Takes the long-read SCE object from the long-read pipeline and the short-read SCE object, creates a MultiAssayExperiment object with the two SingleCellExperiment objects. Cells with duplicated barcodes are removed from the larger library.

Value

A MultiAssayExperiment object, with 'gene_counts' and 'transcript_counts' experiments.

Examples

library(SingleCellExperiment)
a <- SingleCellExperiment(assays = list(counts = matrix(rpois(100, 5), ncol = 10)))
b <- SingleCellExperiment(assays = list(counts = matrix(rpois(100, 5), ncol = 10)))
long_read <- SingleCellExperiment(assays = list(counts = matrix(rpois(100, 5), ncol = 10)))
colData(a)$Barcode <- paste0(1:10, '-1')
colData(b)$Barcode <- paste0(8:17, '-1')
colnames(long_read) <- as.character(2:11)
rownames(a) <- as.character(101:110)
rownames(b) <- as.character(103:112)
rownames(long_read) <- as.character(1001:1010)
combine_sce(short_read_large = a, short_read_small = b, long_read_sce = long_read)

Create Configuration File From Arguments

Description

Create Configuration File From Arguments

Usage

create_config(outdir, type = "sc_3end", ...)

Arguments

outdir

the destination directory for the configuratio nfile

type

use an example config, available values:

  • "sc_3end" - config for 10x 3' end ONT reads

  • "SIRV" - config for the SIRV example reads

...

Configuration parameters.

  • seed - Integer.
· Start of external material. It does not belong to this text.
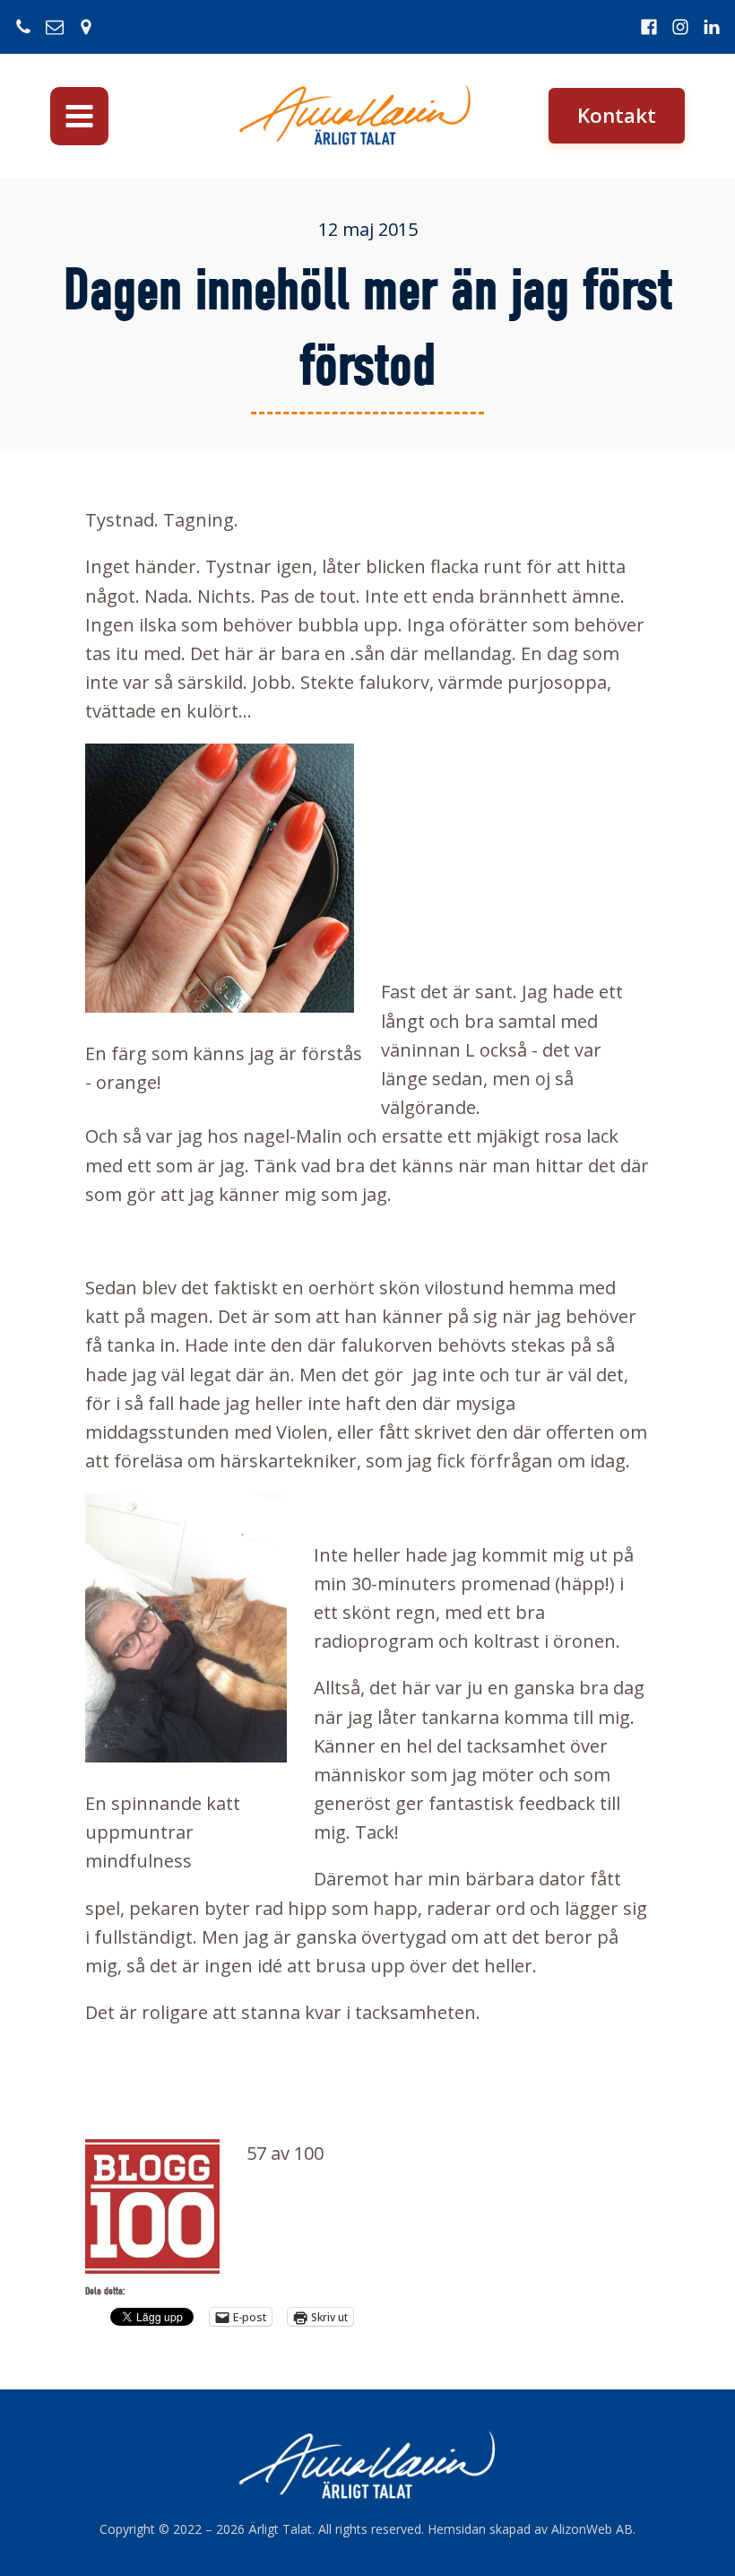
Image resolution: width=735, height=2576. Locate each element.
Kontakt (616, 115)
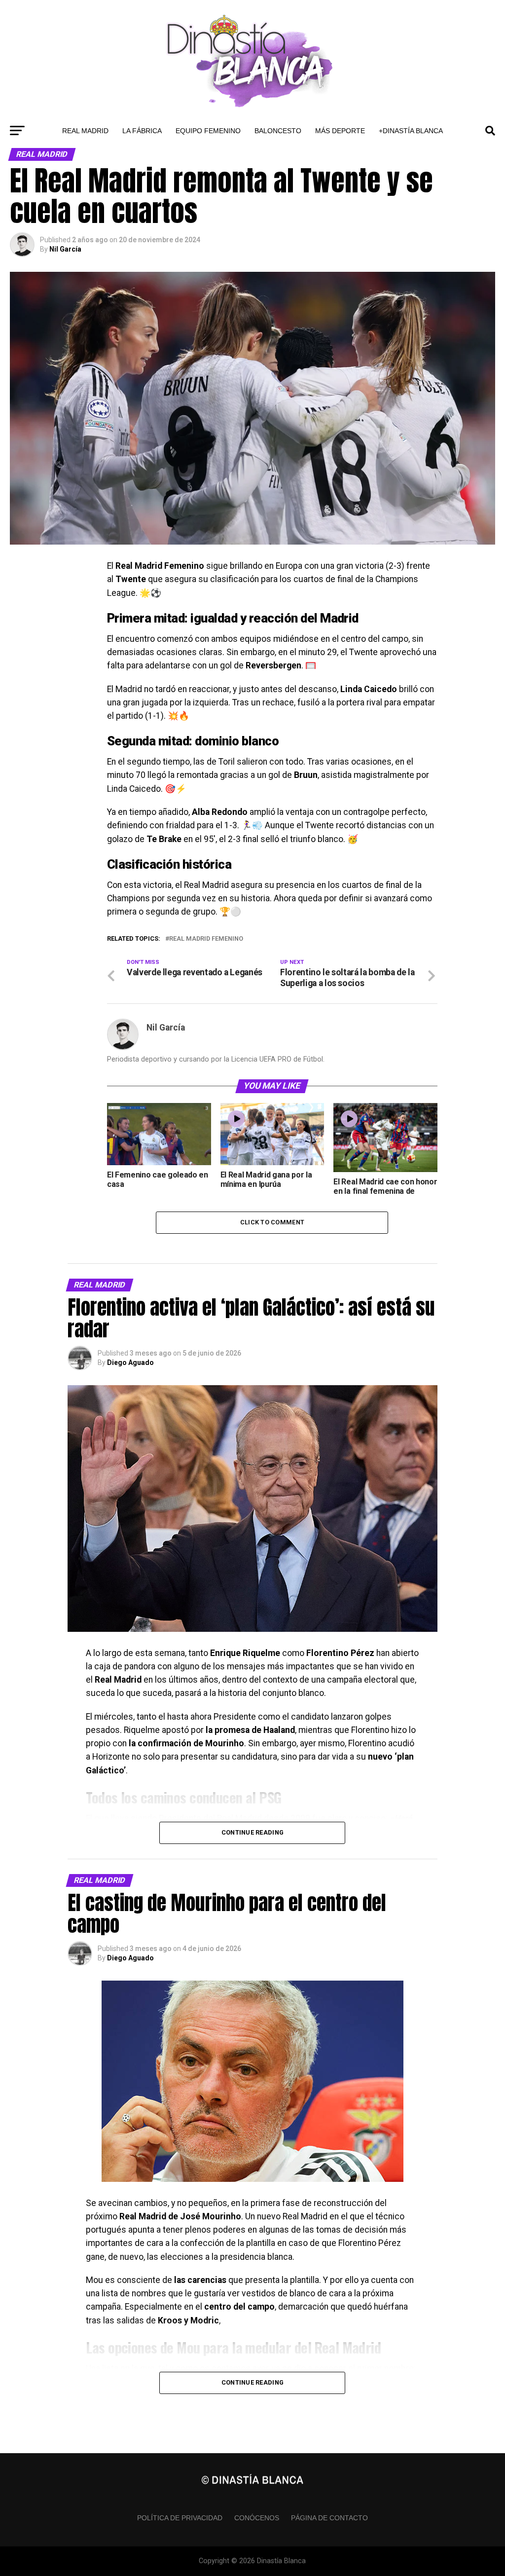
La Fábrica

Seed for minimap2.

  • threads - Number of threads to use.

  • do_barcode_demultiplex - Boolean. Specifies whether to run the barcode demultiplexing step.

  • do_genome_alignment - Boolean. Specifies whether to run the genome alignment step. TRUE is recommended

  • do_gene_quantification - Boolean. Specifies whether to run gene quantification using the genome alignment results. TRUE is recommended

  • do_isoform_identification - Boolean. Specifies whether to run the isoform identification step. TRUE is recommended

  • bambu_isoform_identification - Boolean. Whether to use Bambu for isoform identification.

  • multithread_isoform_identification - Boolean. Whether to use FLAMES' new multithreaded Cpp implementation for isoform identification.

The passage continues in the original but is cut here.